(Saved data entries)
-=-=-

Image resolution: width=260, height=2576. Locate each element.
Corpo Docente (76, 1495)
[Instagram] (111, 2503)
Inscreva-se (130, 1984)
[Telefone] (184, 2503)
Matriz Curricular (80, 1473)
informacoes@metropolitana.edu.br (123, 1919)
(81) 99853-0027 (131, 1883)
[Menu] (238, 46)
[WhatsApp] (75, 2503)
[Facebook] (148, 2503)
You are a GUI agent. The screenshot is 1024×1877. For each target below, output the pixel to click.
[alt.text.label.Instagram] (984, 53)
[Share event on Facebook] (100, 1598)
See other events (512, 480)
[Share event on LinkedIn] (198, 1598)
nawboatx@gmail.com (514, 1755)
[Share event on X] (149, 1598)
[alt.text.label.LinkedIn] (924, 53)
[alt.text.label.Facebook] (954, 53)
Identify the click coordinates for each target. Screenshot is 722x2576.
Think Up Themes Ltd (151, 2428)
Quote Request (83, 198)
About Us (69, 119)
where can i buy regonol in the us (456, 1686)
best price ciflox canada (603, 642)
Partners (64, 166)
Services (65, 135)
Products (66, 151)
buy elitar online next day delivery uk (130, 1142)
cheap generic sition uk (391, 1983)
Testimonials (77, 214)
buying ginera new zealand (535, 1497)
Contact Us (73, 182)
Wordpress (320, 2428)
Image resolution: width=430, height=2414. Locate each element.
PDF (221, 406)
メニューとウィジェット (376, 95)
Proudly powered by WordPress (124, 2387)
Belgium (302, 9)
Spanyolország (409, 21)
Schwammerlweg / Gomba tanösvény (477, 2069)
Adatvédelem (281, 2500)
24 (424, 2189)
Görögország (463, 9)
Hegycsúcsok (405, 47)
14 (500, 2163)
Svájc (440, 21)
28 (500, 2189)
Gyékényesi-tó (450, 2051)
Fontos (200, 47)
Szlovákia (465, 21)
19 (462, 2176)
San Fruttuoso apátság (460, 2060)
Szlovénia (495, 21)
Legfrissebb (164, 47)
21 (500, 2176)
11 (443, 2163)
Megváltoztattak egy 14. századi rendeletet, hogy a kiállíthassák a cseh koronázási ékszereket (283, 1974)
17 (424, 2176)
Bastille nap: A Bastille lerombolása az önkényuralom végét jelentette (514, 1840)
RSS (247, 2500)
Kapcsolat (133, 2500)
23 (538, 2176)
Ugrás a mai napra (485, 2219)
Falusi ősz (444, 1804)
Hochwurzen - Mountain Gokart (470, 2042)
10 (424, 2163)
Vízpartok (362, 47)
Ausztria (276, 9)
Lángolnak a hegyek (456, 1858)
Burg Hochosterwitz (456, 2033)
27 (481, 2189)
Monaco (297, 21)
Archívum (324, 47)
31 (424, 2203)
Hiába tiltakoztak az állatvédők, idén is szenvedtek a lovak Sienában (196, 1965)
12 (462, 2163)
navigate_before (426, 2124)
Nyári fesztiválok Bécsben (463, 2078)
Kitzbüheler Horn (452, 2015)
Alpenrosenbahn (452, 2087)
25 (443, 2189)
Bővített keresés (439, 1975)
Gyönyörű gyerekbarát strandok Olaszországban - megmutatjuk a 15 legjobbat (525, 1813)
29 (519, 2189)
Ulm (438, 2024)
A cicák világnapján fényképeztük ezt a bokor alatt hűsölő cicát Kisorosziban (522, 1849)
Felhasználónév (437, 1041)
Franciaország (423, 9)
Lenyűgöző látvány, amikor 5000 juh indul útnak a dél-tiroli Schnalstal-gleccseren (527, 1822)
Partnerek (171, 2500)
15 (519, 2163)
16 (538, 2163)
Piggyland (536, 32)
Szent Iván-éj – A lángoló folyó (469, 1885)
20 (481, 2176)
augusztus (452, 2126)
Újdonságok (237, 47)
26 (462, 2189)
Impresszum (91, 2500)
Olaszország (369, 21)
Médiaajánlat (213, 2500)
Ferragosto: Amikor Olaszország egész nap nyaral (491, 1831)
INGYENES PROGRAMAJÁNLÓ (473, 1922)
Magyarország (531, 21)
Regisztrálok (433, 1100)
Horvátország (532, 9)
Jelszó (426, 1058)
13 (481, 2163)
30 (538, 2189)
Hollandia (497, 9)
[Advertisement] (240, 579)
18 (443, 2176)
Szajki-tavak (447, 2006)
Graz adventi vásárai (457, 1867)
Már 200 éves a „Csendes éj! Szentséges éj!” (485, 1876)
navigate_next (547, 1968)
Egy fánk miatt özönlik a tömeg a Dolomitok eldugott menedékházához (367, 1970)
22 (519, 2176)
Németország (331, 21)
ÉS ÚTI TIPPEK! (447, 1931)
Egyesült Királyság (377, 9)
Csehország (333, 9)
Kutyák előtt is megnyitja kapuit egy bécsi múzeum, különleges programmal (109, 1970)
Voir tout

-=-=-

• What is required:
Write out every line of the data that holds the word "text".

• Result of the exercise:
[alt.text.label.Instagram] (984, 53)
[alt.text.label.LinkedIn] (924, 53)
[alt.text.label.Facebook] (954, 53)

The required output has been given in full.